Avion de chasse du futur: l’Élysée cédera-t-il les secrets de Dassault aux Allemands?

En coulisses, les négociations sont rudes autour du Système de combat aérien du futur. Angela Merkel veut notamment accéder aux technologies des partenaires français de l’avion de chasse de 6e génération. Au nom d’un projet européen de Défense, Dassault, Safran devront-ils transférer leurs secrets industriels à leurs concurrents de demain?
Sputnik

L’Allemagne fera-t-elle main basse sur le savoir-faire aéronautique français?

Le Conseil de Défense franco-allemand du 5 février a en effet inquiété les industriels tricolores: la chancelière a tout fait pour faire avancer la cause de ses producteurs, tout particulièrement concernant le Système de combat aérien du futur.
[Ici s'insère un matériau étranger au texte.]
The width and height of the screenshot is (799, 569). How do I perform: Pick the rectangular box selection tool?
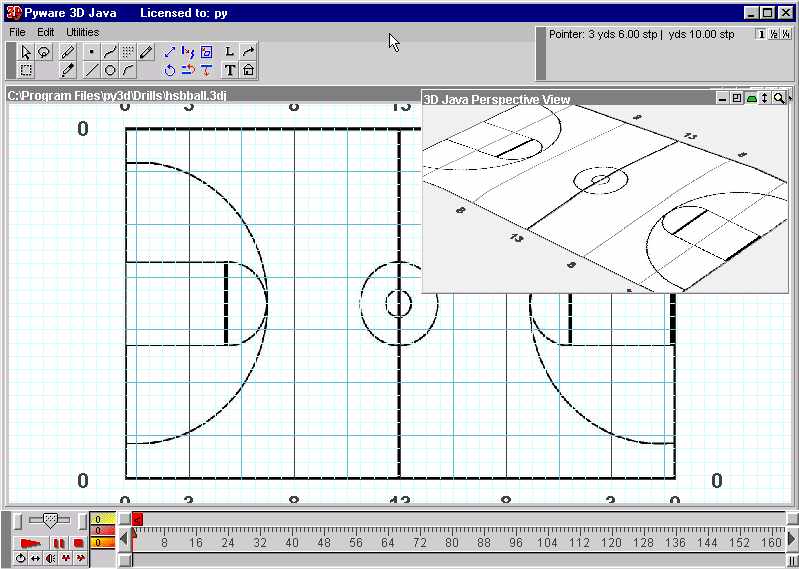click(x=27, y=70)
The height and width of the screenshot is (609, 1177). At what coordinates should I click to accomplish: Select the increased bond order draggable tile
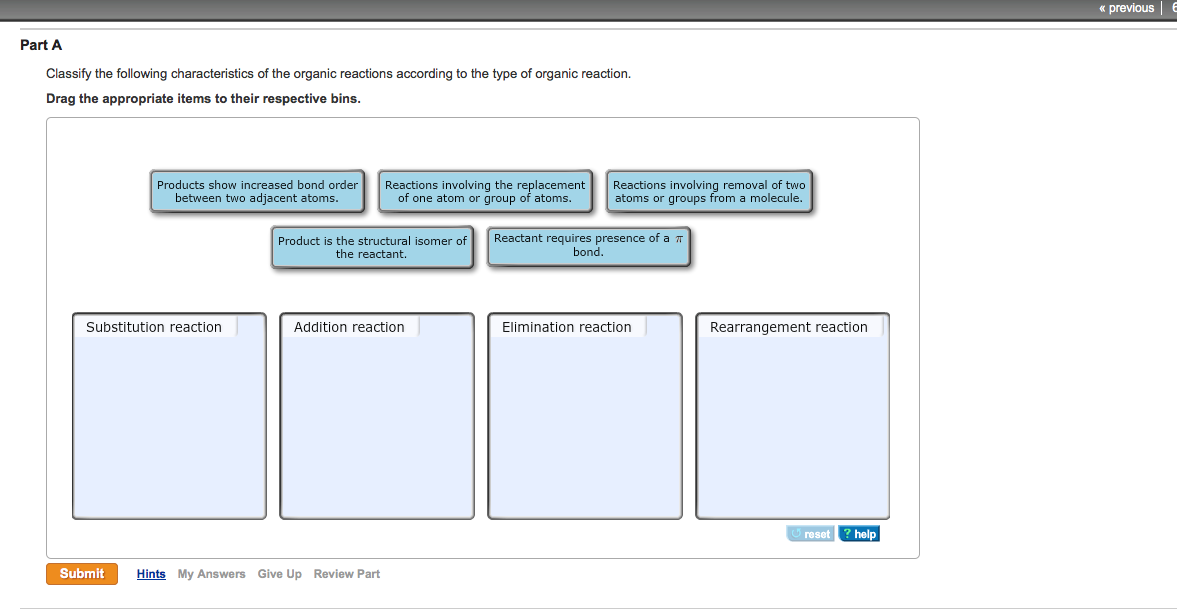tap(256, 191)
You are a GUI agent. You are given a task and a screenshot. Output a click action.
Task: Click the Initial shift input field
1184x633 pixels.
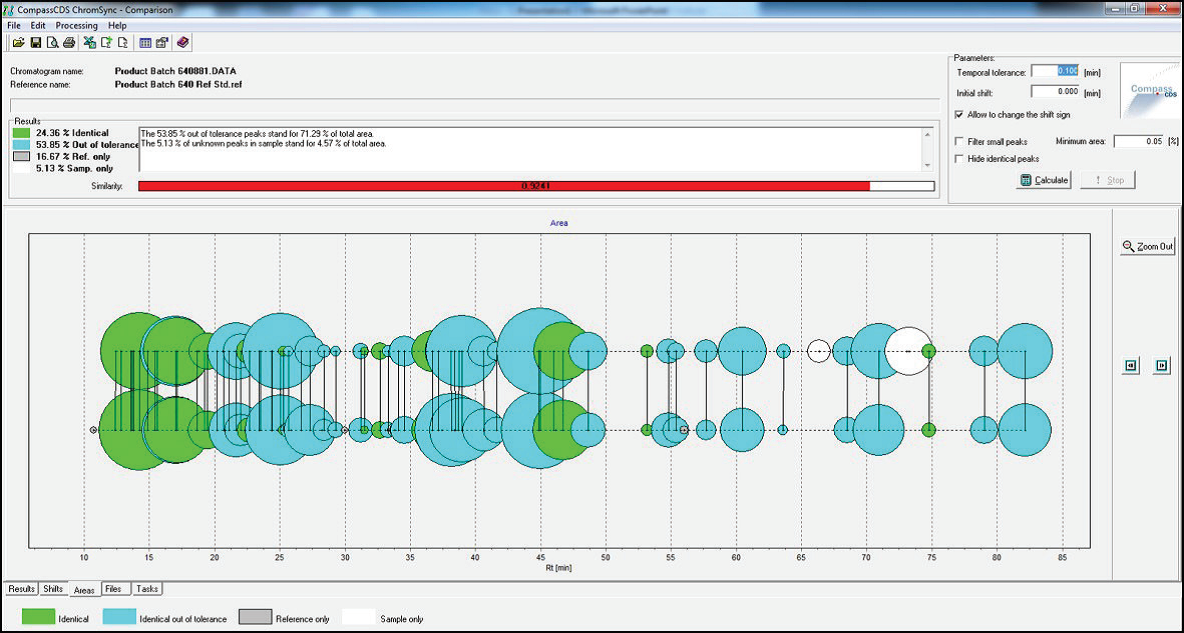(1054, 92)
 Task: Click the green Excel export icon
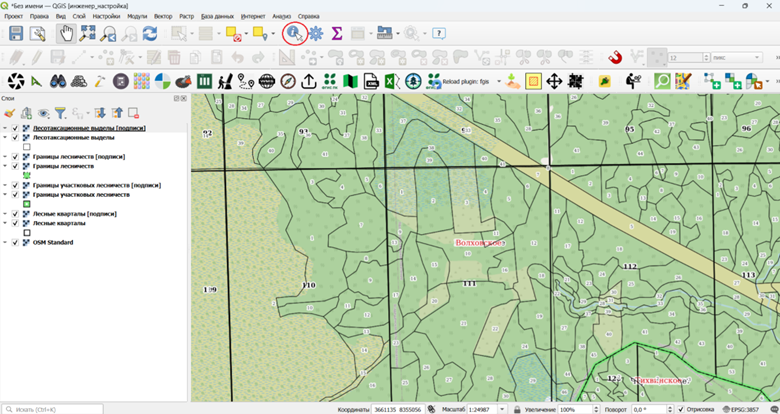[x=392, y=81]
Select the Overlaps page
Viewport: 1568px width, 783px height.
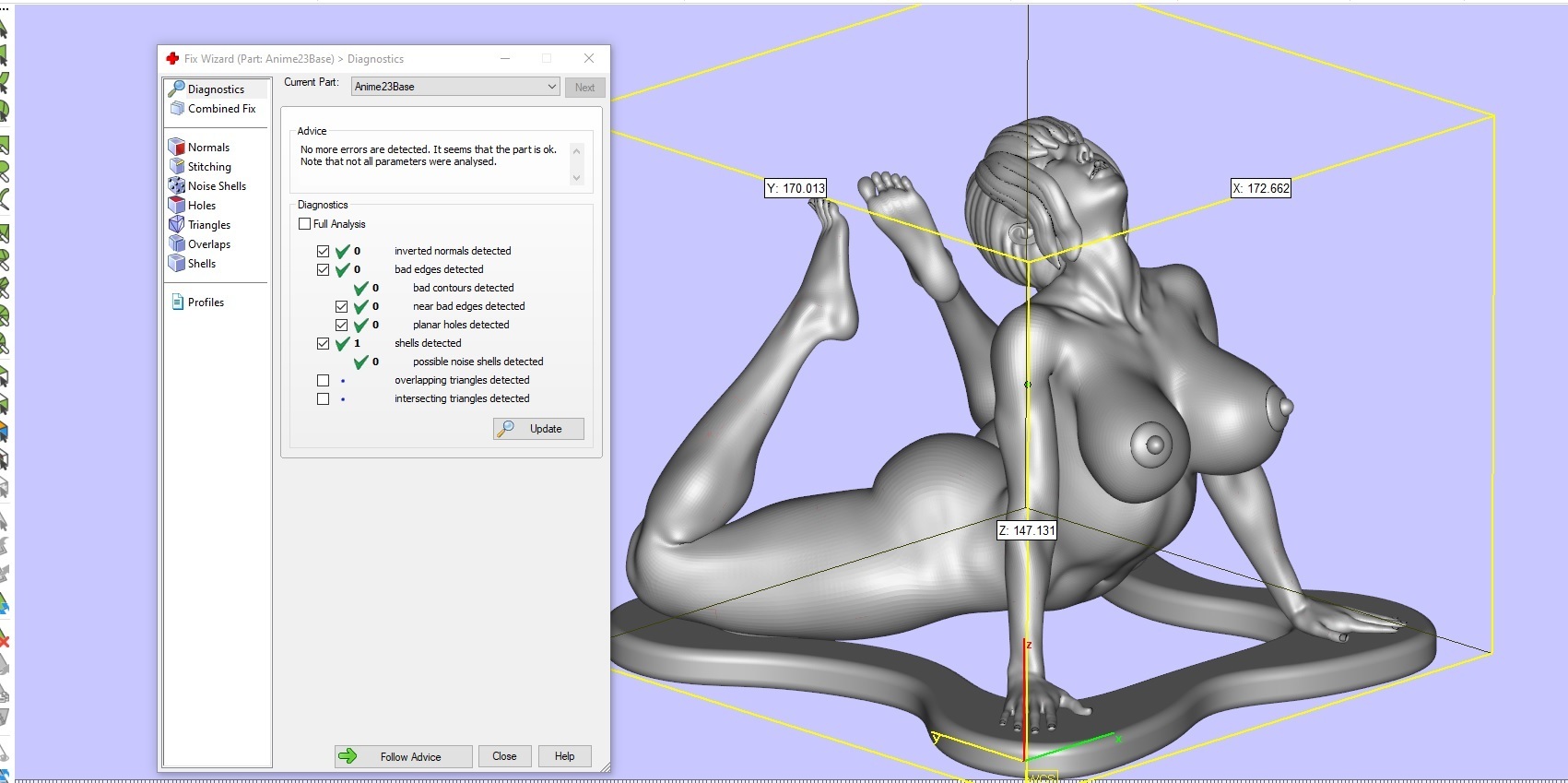point(209,244)
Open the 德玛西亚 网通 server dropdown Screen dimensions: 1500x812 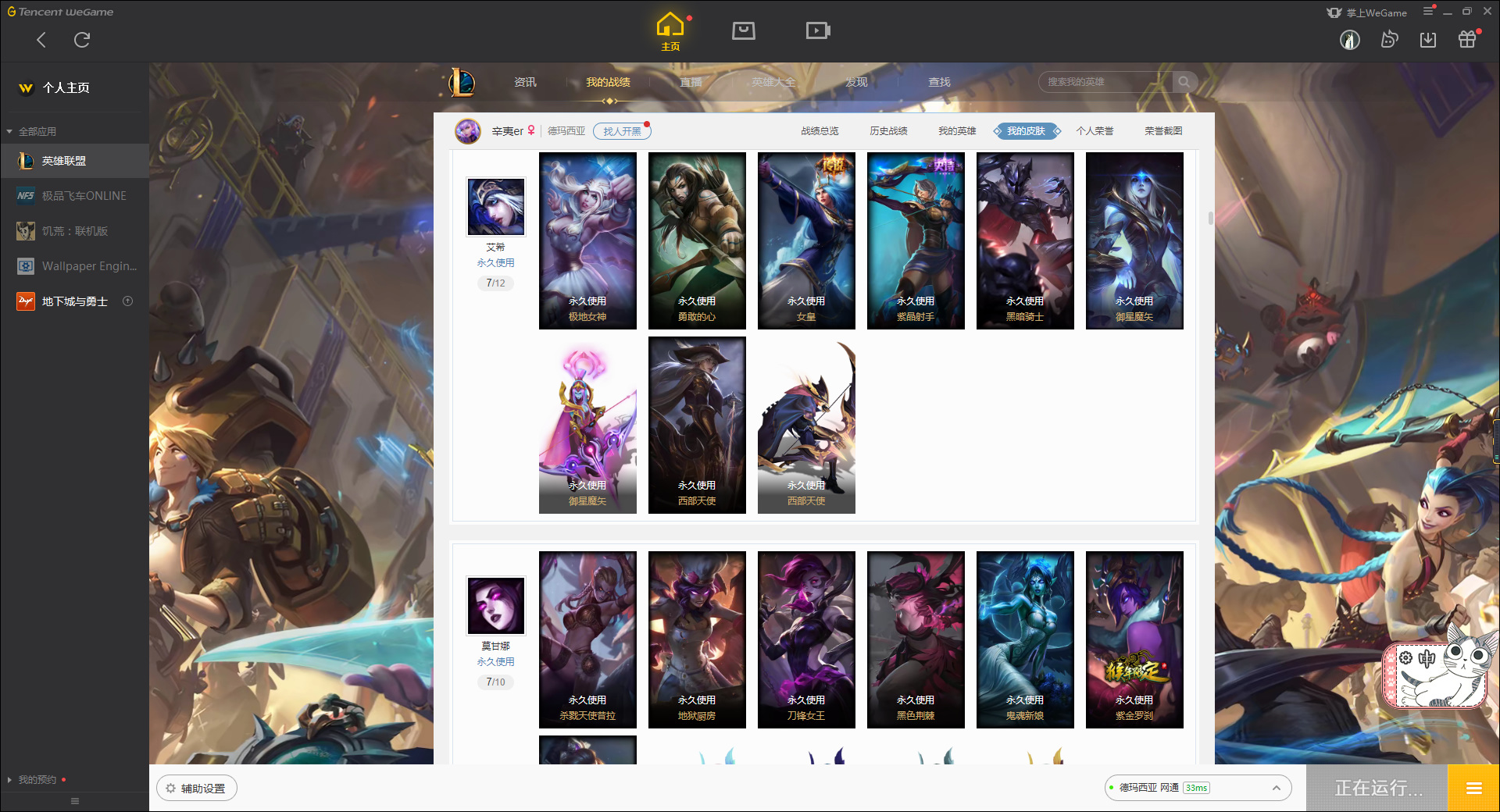pyautogui.click(x=1198, y=788)
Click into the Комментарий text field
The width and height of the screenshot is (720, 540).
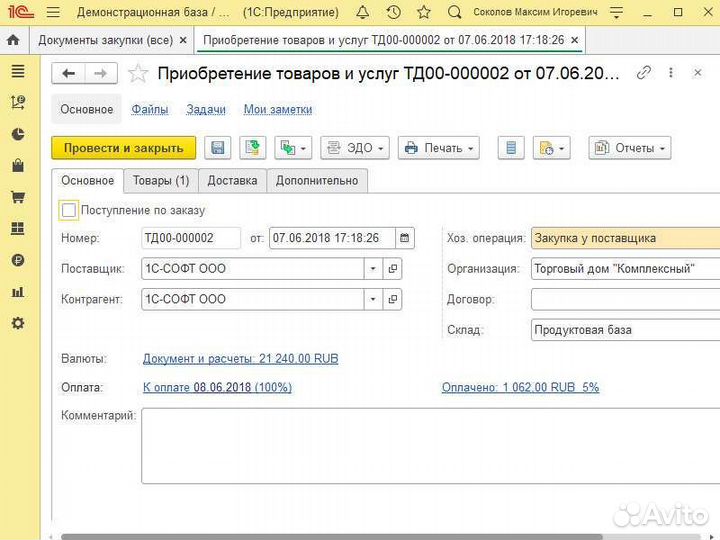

Le SCAF doit remplacer les Rafale français et les Eurofighter allemands et espagnols à l’horizon 2040.

«C’est un projet qui est sous leadership français, mais il faut quand même que les partenaires allemands puissent être à un niveau satisfaisant», a déclaré la chancelière allemande lors de la conférence de presse. «Nous devons donc voir très précisément les questions de propriété industrielle, de partage des tâches et de partage de leadership», a-t-elle insisté.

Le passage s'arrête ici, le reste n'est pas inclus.